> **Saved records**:
##########
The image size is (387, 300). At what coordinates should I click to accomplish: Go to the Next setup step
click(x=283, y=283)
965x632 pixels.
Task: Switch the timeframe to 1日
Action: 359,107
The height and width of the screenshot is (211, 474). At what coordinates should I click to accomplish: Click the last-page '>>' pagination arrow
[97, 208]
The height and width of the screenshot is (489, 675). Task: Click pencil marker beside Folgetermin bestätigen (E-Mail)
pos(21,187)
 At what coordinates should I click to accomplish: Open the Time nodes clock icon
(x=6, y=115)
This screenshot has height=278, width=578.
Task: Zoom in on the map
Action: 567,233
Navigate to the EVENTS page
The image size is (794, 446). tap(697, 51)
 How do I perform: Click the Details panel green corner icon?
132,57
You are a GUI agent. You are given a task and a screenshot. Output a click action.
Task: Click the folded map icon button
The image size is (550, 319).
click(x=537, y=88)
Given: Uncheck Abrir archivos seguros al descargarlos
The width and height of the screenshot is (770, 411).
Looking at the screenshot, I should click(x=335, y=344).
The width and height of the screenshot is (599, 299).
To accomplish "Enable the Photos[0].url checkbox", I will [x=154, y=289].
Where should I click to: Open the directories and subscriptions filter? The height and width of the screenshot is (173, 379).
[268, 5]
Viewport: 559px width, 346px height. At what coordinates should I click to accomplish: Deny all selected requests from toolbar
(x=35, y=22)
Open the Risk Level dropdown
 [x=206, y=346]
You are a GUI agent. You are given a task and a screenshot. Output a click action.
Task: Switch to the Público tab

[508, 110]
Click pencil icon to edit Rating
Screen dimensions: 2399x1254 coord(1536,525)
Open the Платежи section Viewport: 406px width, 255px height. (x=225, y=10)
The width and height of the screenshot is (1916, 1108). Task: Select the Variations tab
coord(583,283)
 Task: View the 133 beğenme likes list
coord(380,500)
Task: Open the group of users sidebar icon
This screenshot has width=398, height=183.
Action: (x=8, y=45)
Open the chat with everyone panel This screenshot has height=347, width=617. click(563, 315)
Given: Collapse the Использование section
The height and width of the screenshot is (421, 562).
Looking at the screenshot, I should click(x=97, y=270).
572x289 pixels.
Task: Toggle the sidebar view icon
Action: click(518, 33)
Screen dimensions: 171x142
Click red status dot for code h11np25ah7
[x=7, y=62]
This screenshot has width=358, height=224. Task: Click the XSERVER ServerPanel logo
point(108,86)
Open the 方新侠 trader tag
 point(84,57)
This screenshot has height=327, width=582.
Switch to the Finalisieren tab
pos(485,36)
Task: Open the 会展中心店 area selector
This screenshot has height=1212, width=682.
##########
> **WHAT IS ASKED**:
Extract every line of the items above and reproduce each one without alteration.

> **COMPLETE RESPONSE**:
The image size is (387, 300). At what coordinates should I click to accomplish: Go to the Next setup step
click(x=283, y=283)
965x632 pixels.
Task: Switch the timeframe to 1日
Action: 359,107
The height and width of the screenshot is (211, 474). At what coordinates should I click to accomplish: Click the last-page '>>' pagination arrow
[97, 208]
The height and width of the screenshot is (489, 675). Task: Click pencil marker beside Folgetermin bestätigen (E-Mail)
pos(21,187)
 At what coordinates should I click to accomplish: Open the Time nodes clock icon
(x=6, y=115)
This screenshot has height=278, width=578.
Task: Zoom in on the map
Action: 567,233
Navigate to the EVENTS page
The image size is (794, 446). tap(697, 51)
 How do I perform: Click the Details panel green corner icon?
132,57
You are a GUI agent. You are given a task and a screenshot. Output a click action.
Task: Click the folded map icon button
The image size is (550, 319).
click(x=537, y=88)
Given: Uncheck Abrir archivos seguros al descargarlos
The width and height of the screenshot is (770, 411).
Looking at the screenshot, I should click(x=335, y=344).
The width and height of the screenshot is (599, 299).
To accomplish "Enable the Photos[0].url checkbox", I will [x=154, y=289].
Where should I click to: Open the directories and subscriptions filter? The height and width of the screenshot is (173, 379).
[268, 5]
Viewport: 559px width, 346px height. At what coordinates should I click to accomplish: Deny all selected requests from toolbar
(x=35, y=22)
Open the Risk Level dropdown
 [x=206, y=346]
You are a GUI agent. You are given a task and a screenshot. Output a click action.
Task: Switch to the Público tab

[508, 110]
Click pencil icon to edit Rating
Screen dimensions: 2399x1254 coord(1536,525)
Open the Платежи section Viewport: 406px width, 255px height. (x=225, y=10)
The width and height of the screenshot is (1916, 1108). Task: Select the Variations tab
coord(583,283)
 Task: View the 133 beğenme likes list
coord(380,500)
Task: Open the group of users sidebar icon
This screenshot has width=398, height=183.
Action: (x=8, y=45)
Open the chat with everyone panel This screenshot has height=347, width=617. click(563, 315)
Given: Collapse the Использование section
The height and width of the screenshot is (421, 562).
Looking at the screenshot, I should click(x=97, y=270).
572x289 pixels.
Task: Toggle the sidebar view icon
Action: click(518, 33)
Screen dimensions: 171x142
Click red status dot for code h11np25ah7
[x=7, y=62]
This screenshot has width=358, height=224. Task: Click the XSERVER ServerPanel logo
point(108,86)
Open the 方新侠 trader tag
 point(84,57)
This screenshot has height=327, width=582.
Switch to the Finalisieren tab
pos(485,36)
Task: Open the 会展中心店 area selector
This screenshot has height=1212, width=682.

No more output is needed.